Figure 7.

Rickettsia parkeri replication in IRE11 treated with cell-free R. buchneri or R. buchneri lysate. Replication of R. parkeri-mKate in tick cells was monitored for 14 days by measuring mKate fluorescence on a microplate reader. (A–C) R. parkeri-mKate replication in IRE11 at challenge doses of 1,000:1 (A), 100:1 (B), and 10:1 (C) in the presence of cell-free R. buchneri, lysate from R. buchneri-infected IRE11, or lysate from uninfected IRE11. (D–F) R. parkeri-mKate replication in IRE11 treated with lysates from R. buchneri challenged with Rp-mKate for 24, 48, 72, 120, or 168 h. Treated cells were challenged with 100:1 (D) or 10:1 (E) Rp-mKate.
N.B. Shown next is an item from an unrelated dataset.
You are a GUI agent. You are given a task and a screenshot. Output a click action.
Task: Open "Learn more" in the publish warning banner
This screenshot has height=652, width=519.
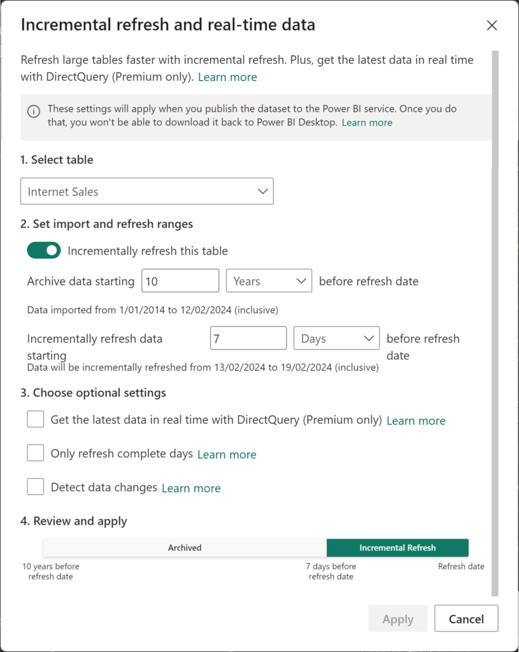point(367,122)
Unchallenged control indicates that viable Rp-mKate are present in cell lysate (F). Data show mean and error bars standard deviation of three replicate wells. Means were compared to the uninfected control IRE11 using a two-way ANOVA with Dunnett's multiple-comparison test; statistically significant values are marked by asterisks ^*p < 0.05, ^**p < 0.01, ^***p < 0.001, ^****p < 0.0001.